Tony started his career in 1960; he has been a fancier for 53 years. He got involved in the sport through his father when he was eight years old. His father had built a small loft for his son, in which eight pigeons were housed. He actually won two first prizes with these birds. This means he has been winning prizes since he was a kid! Tony and his father raced together with the Esters family under the name of the Esters brothers. They were very successful in the sprint and the middle distance, winning several championship titles.

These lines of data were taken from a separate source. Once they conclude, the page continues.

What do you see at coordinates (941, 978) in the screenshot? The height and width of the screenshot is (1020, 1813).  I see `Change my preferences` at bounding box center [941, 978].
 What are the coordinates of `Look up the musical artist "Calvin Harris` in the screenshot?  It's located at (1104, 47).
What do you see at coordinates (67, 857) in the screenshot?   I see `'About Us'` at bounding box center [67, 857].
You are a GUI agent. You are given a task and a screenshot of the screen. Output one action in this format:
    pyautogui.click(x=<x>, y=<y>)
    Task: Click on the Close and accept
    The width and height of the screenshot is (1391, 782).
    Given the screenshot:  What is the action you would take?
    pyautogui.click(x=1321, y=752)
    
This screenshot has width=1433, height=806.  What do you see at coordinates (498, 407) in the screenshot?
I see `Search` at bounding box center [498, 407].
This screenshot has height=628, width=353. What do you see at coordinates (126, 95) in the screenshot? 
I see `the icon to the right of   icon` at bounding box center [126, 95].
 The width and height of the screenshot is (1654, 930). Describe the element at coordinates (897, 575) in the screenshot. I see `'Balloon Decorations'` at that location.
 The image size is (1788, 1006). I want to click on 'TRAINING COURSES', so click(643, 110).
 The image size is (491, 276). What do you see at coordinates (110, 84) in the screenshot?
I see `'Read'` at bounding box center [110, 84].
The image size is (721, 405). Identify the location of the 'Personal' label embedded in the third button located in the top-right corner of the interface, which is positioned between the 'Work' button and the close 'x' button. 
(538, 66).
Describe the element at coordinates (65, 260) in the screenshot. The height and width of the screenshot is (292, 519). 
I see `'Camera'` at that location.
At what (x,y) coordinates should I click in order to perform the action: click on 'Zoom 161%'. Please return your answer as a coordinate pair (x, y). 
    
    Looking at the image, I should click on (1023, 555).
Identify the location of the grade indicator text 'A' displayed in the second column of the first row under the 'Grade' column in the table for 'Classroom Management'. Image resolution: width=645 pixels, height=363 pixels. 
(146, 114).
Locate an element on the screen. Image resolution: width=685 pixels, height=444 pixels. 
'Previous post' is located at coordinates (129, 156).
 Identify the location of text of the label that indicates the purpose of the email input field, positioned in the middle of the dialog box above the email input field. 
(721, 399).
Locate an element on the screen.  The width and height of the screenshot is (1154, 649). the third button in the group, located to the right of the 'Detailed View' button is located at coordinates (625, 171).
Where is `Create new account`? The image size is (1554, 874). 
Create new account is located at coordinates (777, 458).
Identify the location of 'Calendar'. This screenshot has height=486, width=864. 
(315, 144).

Tony’s father started racing on his own in the sprint and the middle distance in 1968 in Lauw and he won several first prizes. Tony started a career on his own in 1981 in Broekem. Tony initially did sprint races, but he switched to the middle distance and eventually the extreme long distance (from 2006). Tony was general champion in the L’Epervier Waremme club in 1989, 1990, 1993 and 1995. He has been one of the strongest sprint racers in Limburg for years with one or more provincial championship titles every season. He was the winner of the national sprint championship in 1998.
Tony has been an extreme long distance fancier since 2006 and he has been doing great! Tony’s loft houses pigeons of Dieter Ballman, as well as birds with the bloodlines of Willems Albert, Piet de Vogel, Jan Polder and Chr. Van der Velden, the last three of which are Dutchmen.
Preparing your pigeons
Tony started the season with about 100 racing pigeons (both cocks and hens) trained in total widowhood. They are basketed for a number of sprint and middle distance races first, followed by the national Châteauroux on 1 June. This race is nothing but a training flight to Tony! After Châteauroux the pigeons are kept together to make nests and both the hens and the cocks are raced on the nest for the extreme long distance. Tony is fond of the dry litter system after the moult. Tony likes to keep things simple, for instance, when it comes to the feed and the use of medicines. He thinks a pigeon should gain strength by building natural resistance, which could explain why his pigeons hardly have to visit Karlo Van Rompaey, his veterinary surgeon.